Monday, 26 October 2020

Eleanor Harkstead's new book is released today!

Take it away, Eleanor...

How to Make the Perfect Halloween

 I’ve always been fascinated by Halloween, with it coming just as the nights get dark and the days become shorter. In England, less than a week after Halloween we have Guy Fawkes’ Night, where we light bonfires and let off fireworks, and it’s part of the run-up to Christmas – and my birthday!

Trick or treating didn’t really exist in England when I was a child, although it’s something that happened a lot in Scotland when my partner was younger. He used to go ‘guising’ with his friends. They would dress up in homemade costumes – my partner said he’d dress up as a tramp or borrow his mum’s clothes and turn up in drag – and tell a joke or a silly story, recite a poem, or sing a song. In return they’d be given sweets. He finds the idea of children knocking on doors and demanding sweets without putting on some sort of show in return rather strange!

A friend of mine at school had a birthday close to Halloween, so one year, when I was ten, she had a combined Halloween-birthday party. I loved it. I’d been reading Jill Murphy’s Worst Witch stories since I was seven, and was ecstatic to be dressing up as a witch. My dad found me a broomstick, and a novelty pencil topper that was a chattering skull, and I borrowed someone’s long black dress. We ran about in the darkened garden, and I enthusiastically participated in my first ever go at apple-bobbing and ended up nearly half-drowned. I had a wonderful time.

Although my birthday’s in December, for my fifteenth birthday I decided to have a horror party to make up for the fact that I couldn’t have a Halloween party.
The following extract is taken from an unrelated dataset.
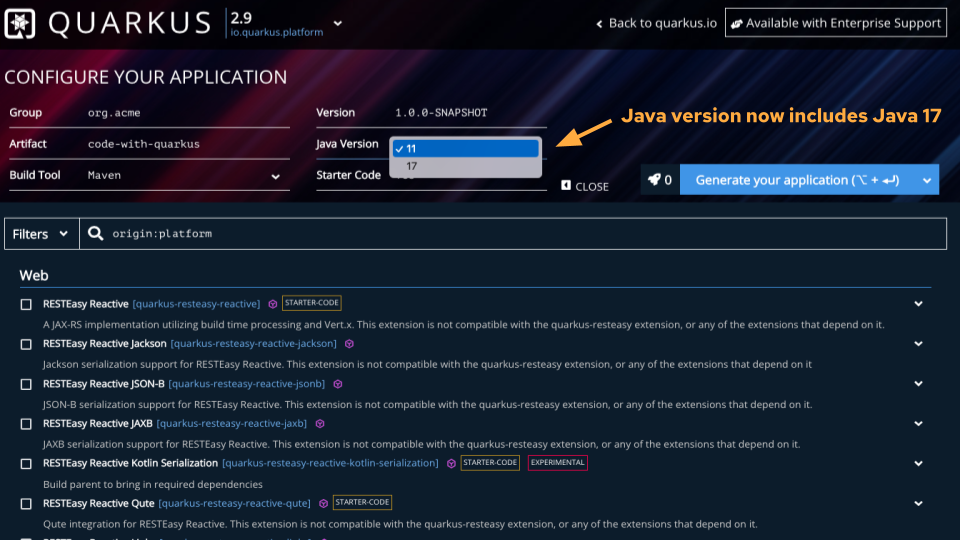Expand RESTEasy Reactive Kotlin Serialization details chevron

[918, 463]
It was fancy dress, so one of my friends turned up with a line of fake blood around her neck with the story that her head had been cut off and reattached. She arrived with another friend carrying a plastic axe from a toyshop, who had fake blood all over her T-shirt. I appreciated the effort that went into it! I went as a vampire, which is entirely the fault of watching The Lost Boys far too often.

I don’t go trick or treating myself, but I do enjoy a good ghost story – I will usually turn to MR James’ work if I fancy a scare. And I like to see people’s houses decorated with cobwebs and spiders and pumpkin lanterns. It would be marvellous to be invited to the Chief Wizard’s Halloween ball, as Aubrey and Trismegitus are in How to Make the Perfect Man, but until that happens, I will just have to imagine how fun that would be!

 

 

Blurb:

How to Make the Perfect Man
Published 27 October 2002 by Pride.
Available in ebook.

Love isn’t science. It’s alchemy.

Needing a date for the hottest Hallowe’en party in town, scientist Aubrey Waldegrave sets to work creating his perfect man. Unfortunately, the Adonis who emerges from his laboratory is a free spirit who has no time for Aubrey’s brogues and tweeds.

Alchemist Trismegistus Nimlet can turn anything into gold, but when his apocathery's alligator starts talking back and his werewolf allergy leaves him sneezing, it looks like Halloween might be a washout. Worse still, is Tris really about to lose the chap he secretly loves to a manmade surfer dude who’s more flash than Frankenstein?

With werewolves leaving fur in the ornamental fountains and a banshee making enough noise to wake the dead, Aubrey’s Halloween is going from bad to worse. All he wanted was to make his perfect man, but what if he was right there all along?



Buy link:

Amazon: https://mybook.to/perfectman

About the authors:

Catherine Curzon and Eleanor Harkstead began writing together in the spring of 2017 and swiftly discovered a shared love of sauce, well-dressed gents and a uniquely British sort of romance. They drink gallons of tea, spend hours discussing the importance of good tailoring and are never at a loss for a double entendre.




They are the authors of numerous short stories and two novel series, the de Chastelaine Chronicles, and the Captivating Captains, published by Totally Bound and Pride. Their novel The Ghost Garden was shortlisted for the 2020 Romantic Novel Awards.

Find out more at www.curzonharkstead.co.uk

Follow Catherine at: Facebook, Twitter, Instagram and Bookbub

Follow Eleanor at: Facebook, Twitter, Instagram and Bookbub.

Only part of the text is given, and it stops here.